Amorosa como la divina madre. Calculadora como el mejor estafador. Fría como un psicópata. Cruel como un maltratador. Generosa como el cuerno de la abundancia. Interesada como un especulador de Wall Street... Humana, sencillamente, como todo el mundo.
Me miro, me voy mirando y conozco mis motivos. Así soy. Así voy siendo. Así siento y así, muchas veces, actúo.
Si no estoy atenta, se me cuelan los filtros de la mentira. El juicio, el "debería" o el "no debería", o bien la pasadita de purpurina sobre la crudeza del propio interés, la máscara que trata de cubrir el verdadero rostro.
O, peor aún, se me cuelan los filtros de la verdad sin amor, la mirada que paraliza, que no deja opciones, hasta que me doy cuenta de que, sin amor, la propia verdad es nada y menos que nada.
Como es nada y menos que nada el falso amor que trata de aprisionar a quien dice amar, que lo envuelve en una telaraña sonrosada, en una blanda celda de cariño.
O los vanos intentos de reforma y autorreforma, el tratar de conformarme o conformar a otros a un modelo sacado de no sé dónde, un modelo que fuerza, que tensa, que petrifica toda vida.
Quién me diera tener el valor, los santos ovarios, de ser como soy. De dejarme en paz y dejar en paz a los demás de una buena vez y tener la suficiente confianza en la vida como para soltar, o como mínimo aflojar, las riendas. Esas riendas a punto de romperse, de puro tensas, de puro intento de controlar lo incontrolable.
Mirarme con amor y con verdad. Mirar a mi interior, directamente, y también mirar a los demás, a todos los demás que hay en mi vida, esos pedazos de mi ser que aparentan ir por libre, en todos los cuales me miro y me reflejo. Lo que amo en ellos, lo que odio, lo que me escandaliza, lo que admiro... el mal y el bien que veo, el acierto y el error, la belleza y lo deforme... ¿Cómo reconocería todo eso si no estuviera (también) en mí, si no fuera mío? Cada vez veo con más claridad que yo soy (como) ellos, (como) cada uno de ellos. Lo que hacen y me duele y me molesta, ¿no es acaso lo que yo también hago, o como mínimo haría si me lo permitiera? Y lo que me cura y me sustenta de su ser, ¿no está también en mí, al menos en semilla?
Lo que de los demás no me pertenece, no lo reconozco, o bien, si lo hago, no me inspira sentimientos apasionados de adhesión o rechazo, de amor o de odio. Sencillamente, veo, y acuerdo o desacuerdo, sin demasiada implicación emocional.

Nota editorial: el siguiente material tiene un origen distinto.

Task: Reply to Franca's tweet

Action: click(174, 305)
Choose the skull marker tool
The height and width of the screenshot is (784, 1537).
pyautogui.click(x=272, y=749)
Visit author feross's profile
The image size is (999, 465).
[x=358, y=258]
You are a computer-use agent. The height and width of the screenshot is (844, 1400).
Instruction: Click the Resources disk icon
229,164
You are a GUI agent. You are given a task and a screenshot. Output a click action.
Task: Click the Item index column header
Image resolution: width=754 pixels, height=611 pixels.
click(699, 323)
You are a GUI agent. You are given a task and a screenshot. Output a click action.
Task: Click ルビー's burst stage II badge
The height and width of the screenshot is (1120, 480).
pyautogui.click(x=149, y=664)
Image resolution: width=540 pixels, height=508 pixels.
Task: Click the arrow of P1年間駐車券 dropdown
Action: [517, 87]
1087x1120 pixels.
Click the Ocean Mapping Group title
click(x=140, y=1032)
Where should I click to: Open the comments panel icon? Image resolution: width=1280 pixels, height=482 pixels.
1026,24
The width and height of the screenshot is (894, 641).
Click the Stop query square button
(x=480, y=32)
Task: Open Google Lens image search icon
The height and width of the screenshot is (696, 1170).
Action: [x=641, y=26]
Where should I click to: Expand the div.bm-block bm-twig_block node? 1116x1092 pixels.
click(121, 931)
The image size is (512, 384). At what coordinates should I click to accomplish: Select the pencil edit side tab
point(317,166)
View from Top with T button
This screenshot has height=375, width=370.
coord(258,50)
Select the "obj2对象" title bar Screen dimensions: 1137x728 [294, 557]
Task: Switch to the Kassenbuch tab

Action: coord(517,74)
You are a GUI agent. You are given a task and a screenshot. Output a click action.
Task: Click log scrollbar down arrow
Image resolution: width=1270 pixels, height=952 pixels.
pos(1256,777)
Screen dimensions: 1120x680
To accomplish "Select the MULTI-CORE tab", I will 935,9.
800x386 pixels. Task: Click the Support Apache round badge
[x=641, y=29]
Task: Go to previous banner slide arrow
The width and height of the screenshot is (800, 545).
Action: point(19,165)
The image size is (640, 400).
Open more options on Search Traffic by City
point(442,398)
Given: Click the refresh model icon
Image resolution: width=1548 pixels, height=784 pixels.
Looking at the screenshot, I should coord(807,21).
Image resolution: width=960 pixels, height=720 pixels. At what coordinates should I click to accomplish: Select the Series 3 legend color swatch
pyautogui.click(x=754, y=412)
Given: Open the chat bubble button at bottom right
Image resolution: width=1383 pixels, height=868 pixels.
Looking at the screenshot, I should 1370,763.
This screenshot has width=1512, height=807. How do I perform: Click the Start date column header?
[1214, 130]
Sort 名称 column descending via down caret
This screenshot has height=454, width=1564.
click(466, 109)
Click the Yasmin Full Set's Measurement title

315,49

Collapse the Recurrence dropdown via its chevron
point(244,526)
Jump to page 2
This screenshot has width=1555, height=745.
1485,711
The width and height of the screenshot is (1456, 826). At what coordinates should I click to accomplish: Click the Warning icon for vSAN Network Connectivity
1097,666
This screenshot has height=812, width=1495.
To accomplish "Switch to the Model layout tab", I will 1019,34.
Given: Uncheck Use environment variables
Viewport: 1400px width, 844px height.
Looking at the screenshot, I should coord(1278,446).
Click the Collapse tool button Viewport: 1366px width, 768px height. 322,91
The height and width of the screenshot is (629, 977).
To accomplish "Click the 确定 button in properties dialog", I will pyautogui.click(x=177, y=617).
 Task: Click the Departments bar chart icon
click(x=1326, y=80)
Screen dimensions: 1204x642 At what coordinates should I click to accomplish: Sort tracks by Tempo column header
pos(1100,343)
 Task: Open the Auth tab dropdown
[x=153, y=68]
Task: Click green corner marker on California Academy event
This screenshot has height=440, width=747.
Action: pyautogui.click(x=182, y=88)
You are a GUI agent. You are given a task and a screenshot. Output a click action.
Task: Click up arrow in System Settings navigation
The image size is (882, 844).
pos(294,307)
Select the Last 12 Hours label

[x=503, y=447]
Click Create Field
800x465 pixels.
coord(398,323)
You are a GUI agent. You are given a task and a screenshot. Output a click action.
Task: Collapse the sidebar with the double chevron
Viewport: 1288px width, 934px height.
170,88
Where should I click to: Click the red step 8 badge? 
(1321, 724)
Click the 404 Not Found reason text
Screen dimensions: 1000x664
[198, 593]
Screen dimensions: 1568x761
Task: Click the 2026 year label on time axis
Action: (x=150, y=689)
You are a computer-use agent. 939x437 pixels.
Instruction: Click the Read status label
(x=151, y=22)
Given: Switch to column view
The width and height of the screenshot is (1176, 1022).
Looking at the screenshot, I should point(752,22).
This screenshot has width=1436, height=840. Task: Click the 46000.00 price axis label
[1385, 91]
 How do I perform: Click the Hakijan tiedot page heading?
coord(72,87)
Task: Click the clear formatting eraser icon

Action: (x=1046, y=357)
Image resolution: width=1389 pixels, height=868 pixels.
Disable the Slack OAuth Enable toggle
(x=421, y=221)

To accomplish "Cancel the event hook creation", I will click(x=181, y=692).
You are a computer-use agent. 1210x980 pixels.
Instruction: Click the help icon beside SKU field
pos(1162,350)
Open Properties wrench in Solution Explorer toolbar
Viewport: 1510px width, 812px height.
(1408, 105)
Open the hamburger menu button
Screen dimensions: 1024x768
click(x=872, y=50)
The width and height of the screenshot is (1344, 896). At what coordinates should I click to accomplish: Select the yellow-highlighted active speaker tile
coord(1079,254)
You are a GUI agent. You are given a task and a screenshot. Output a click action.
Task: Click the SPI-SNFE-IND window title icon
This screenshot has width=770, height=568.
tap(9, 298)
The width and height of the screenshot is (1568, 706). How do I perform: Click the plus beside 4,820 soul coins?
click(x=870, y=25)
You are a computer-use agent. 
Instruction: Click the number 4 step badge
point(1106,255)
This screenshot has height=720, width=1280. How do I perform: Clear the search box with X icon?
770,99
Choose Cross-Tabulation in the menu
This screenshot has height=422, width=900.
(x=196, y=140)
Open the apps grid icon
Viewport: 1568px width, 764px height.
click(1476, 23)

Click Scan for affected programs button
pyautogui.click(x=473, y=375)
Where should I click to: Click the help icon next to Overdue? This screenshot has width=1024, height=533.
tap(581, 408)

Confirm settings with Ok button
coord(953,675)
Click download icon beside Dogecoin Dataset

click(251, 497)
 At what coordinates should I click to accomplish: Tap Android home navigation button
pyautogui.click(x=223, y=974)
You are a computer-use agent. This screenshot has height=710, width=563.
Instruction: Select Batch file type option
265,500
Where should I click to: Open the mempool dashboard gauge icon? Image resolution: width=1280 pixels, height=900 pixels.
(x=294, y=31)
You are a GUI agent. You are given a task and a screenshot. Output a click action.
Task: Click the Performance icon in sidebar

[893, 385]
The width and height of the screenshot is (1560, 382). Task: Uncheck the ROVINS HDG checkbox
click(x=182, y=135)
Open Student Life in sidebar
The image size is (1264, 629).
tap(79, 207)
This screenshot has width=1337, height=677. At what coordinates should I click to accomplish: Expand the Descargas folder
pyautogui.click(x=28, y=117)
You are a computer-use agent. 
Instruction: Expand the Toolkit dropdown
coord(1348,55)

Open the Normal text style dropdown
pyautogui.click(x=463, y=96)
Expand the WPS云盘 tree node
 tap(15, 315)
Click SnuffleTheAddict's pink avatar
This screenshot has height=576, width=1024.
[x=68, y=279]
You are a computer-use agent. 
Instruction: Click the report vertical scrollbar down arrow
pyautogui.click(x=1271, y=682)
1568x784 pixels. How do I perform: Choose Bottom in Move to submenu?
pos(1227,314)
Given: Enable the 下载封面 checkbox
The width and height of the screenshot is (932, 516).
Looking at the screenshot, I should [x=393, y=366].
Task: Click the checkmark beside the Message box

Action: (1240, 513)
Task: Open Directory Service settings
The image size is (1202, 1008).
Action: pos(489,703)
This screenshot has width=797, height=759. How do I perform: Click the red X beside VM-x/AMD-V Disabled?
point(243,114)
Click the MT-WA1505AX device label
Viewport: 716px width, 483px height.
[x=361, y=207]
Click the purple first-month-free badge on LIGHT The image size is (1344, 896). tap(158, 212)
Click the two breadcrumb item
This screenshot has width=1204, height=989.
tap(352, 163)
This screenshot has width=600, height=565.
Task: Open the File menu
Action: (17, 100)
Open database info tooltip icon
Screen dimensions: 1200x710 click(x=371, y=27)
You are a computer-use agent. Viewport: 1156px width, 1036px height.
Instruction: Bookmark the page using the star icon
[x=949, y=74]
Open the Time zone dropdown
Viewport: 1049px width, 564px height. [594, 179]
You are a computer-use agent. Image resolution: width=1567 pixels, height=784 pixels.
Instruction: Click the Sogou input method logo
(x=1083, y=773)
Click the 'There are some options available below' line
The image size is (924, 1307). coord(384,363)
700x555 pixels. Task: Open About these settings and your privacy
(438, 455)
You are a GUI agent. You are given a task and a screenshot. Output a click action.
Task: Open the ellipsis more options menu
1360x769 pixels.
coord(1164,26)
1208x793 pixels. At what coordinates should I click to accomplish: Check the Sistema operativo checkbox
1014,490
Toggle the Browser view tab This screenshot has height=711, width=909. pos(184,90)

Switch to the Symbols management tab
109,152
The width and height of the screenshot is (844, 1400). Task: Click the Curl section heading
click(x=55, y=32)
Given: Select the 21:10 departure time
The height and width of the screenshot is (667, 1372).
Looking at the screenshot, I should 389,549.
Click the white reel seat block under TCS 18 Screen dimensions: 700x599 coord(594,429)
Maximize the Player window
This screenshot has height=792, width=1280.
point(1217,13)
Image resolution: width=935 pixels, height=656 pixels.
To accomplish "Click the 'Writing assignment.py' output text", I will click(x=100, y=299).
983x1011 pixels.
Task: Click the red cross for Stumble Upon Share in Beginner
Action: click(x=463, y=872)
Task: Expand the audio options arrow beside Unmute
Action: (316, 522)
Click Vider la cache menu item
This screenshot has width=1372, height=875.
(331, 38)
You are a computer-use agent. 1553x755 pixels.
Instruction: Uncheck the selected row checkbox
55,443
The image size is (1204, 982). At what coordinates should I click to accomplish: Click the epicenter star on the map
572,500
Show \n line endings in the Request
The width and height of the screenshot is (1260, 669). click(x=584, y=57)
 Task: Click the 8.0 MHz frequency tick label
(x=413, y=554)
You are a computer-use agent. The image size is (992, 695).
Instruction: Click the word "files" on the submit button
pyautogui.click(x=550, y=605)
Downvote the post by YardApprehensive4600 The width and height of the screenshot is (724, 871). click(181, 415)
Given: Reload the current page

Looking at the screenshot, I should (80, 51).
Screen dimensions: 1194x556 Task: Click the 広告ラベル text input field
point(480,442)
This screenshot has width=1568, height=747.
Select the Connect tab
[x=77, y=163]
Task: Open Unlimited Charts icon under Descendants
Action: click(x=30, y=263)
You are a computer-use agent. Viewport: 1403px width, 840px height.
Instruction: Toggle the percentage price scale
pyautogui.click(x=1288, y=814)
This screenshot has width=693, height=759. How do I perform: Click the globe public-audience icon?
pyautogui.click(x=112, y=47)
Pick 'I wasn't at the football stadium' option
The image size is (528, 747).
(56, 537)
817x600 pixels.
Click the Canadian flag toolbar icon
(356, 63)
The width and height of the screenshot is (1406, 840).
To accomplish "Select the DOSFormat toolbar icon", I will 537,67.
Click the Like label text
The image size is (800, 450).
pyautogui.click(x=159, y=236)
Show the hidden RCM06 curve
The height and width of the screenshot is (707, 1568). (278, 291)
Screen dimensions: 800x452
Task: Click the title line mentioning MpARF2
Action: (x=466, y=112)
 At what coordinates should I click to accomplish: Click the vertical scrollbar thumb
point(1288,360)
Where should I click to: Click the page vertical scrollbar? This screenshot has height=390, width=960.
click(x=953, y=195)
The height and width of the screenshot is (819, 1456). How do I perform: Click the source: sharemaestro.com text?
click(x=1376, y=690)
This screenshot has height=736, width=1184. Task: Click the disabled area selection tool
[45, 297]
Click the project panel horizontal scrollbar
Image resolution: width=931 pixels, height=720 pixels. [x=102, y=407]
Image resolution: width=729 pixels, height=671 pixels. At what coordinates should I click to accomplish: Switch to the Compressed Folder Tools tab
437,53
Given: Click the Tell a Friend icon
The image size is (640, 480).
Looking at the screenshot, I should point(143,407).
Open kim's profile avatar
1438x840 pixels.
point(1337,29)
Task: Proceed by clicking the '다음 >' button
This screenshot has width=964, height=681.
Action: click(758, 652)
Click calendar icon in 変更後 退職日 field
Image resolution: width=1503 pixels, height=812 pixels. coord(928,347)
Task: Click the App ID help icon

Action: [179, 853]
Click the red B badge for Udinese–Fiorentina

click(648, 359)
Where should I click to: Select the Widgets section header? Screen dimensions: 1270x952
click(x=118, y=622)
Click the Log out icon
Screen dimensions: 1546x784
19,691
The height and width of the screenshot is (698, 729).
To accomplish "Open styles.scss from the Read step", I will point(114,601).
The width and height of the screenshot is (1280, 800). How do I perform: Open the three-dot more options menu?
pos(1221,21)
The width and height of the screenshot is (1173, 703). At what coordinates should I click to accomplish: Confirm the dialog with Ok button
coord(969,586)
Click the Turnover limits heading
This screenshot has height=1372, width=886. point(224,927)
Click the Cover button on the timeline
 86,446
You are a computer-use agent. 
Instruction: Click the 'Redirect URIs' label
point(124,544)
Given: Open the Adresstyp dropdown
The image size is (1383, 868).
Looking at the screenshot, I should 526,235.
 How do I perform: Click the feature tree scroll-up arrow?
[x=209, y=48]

Jung llama Sombra y Anima-Animus a esas partes de nosotros mismos, esos arquetipos que habitan en nuestro interior, y que jamás podemos ver más que reflejados en los otros de nuestra vida.Es para agradecer a esos otros la función que realizan de llevar por nosotros la carga de nuestras grandezas y nuestras miserias, de nuestro oro y nuestra basura, hasta que maduramos lo suficiente como para hacernos cargo. Hasta que, poco a poco, vamos cayendo en cuenta de que tales rasgos son nuestros y nada más que nuestros, momento en que podemos dar las gracias a nuestros porteadores, recuperar para nosotros esa carga y tal vez ver, por fin ver, al otro (más o menos) tal y como es, libre de nuestra "contaminación", en su sola, limpia humanidad.
Decirme (y decir) la verdad con amor. La verdad sobre mí y sobre los demás y sobre el mundo. La verdad que vaya viendo. Ir levantando, ante mí misma y ante otros, con paciencia y cuidado, la máscara que por temor y vulnerabilidad llevo puesta, y que además de convertirse en una cárcel, no me permite ver, ni mostrar, mi belleza y mi inocencia. La belleza y la inocencia que son patrimonio de todo ser verdadero.